> **DIRECTIONS FOR THIS TASK**: Repeat the lines of the data from the line with "Where should I" up to and including the line with "click(672, 555)", leaving the pictures out of your answer.

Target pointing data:
Begin
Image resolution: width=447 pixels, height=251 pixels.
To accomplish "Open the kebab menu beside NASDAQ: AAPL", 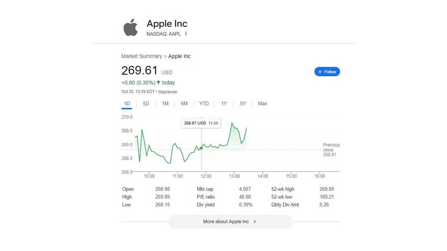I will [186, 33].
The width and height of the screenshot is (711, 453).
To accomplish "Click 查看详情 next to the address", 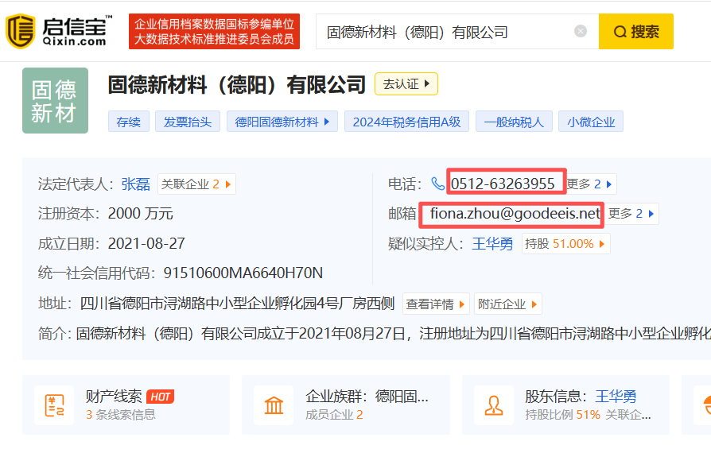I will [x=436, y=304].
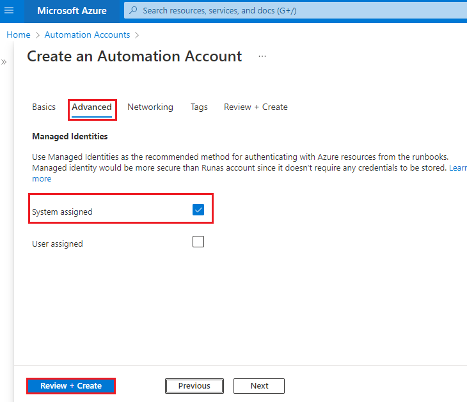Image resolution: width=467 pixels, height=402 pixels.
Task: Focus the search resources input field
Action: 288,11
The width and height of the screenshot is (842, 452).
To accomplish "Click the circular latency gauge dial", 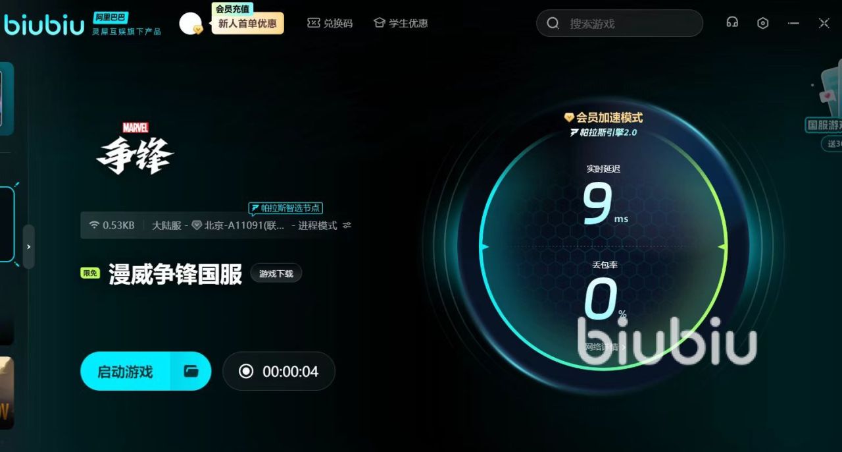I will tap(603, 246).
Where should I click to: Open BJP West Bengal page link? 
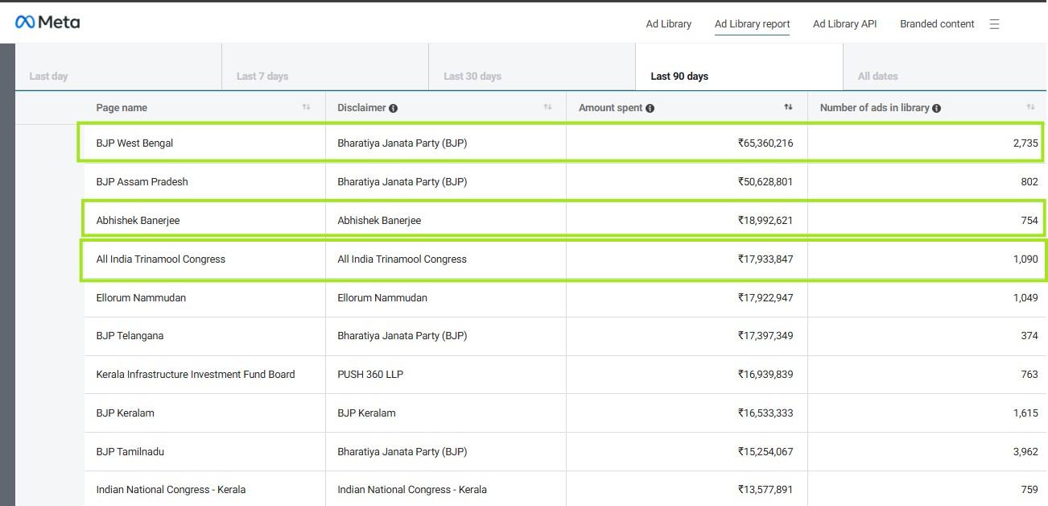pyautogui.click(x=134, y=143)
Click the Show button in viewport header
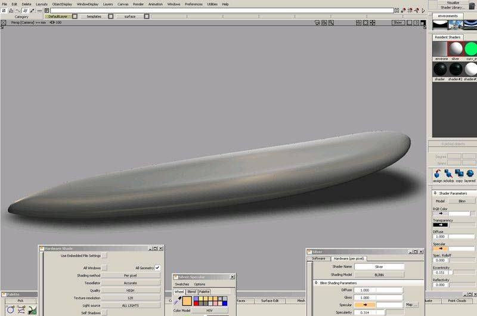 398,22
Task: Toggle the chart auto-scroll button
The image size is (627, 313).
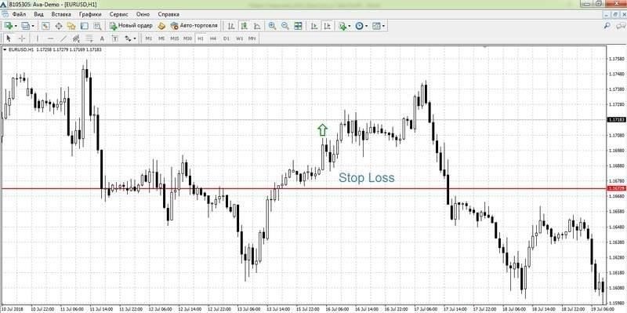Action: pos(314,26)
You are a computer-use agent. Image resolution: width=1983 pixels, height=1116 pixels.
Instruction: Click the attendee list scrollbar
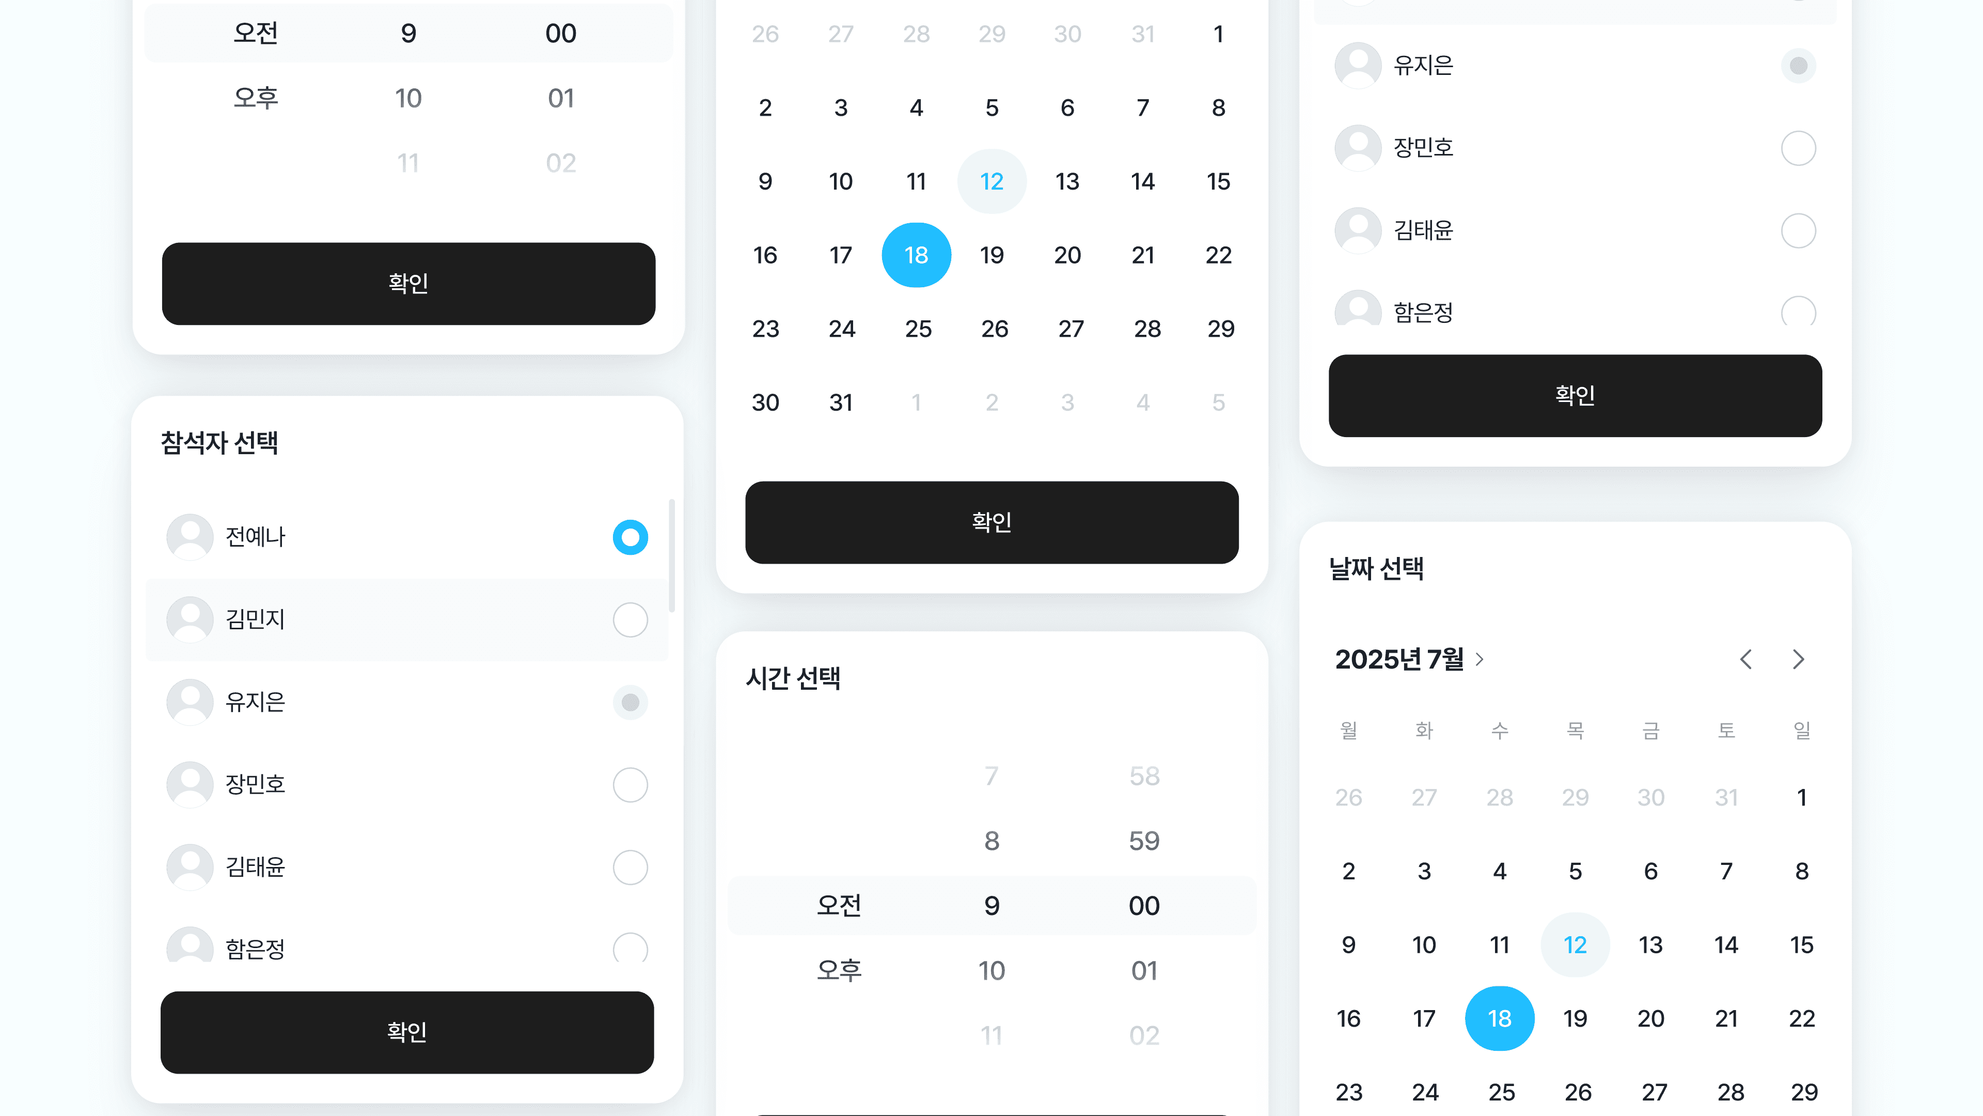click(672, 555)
End
Begin
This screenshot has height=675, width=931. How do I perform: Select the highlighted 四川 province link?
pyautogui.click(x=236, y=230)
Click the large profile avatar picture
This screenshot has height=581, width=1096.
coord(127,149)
End
> **TASK ANSWER**:
Where should I click to: Open BJP West Bengal page link? 
pyautogui.click(x=134, y=143)
Click the Show button in viewport header
 398,22
Task: Toggle the chart auto-scroll button
The image size is (627, 313).
Action: pos(314,26)
You are a computer-use agent. Image resolution: width=1983 pixels, height=1116 pixels.
Instruction: Click the attendee list scrollbar
click(672, 555)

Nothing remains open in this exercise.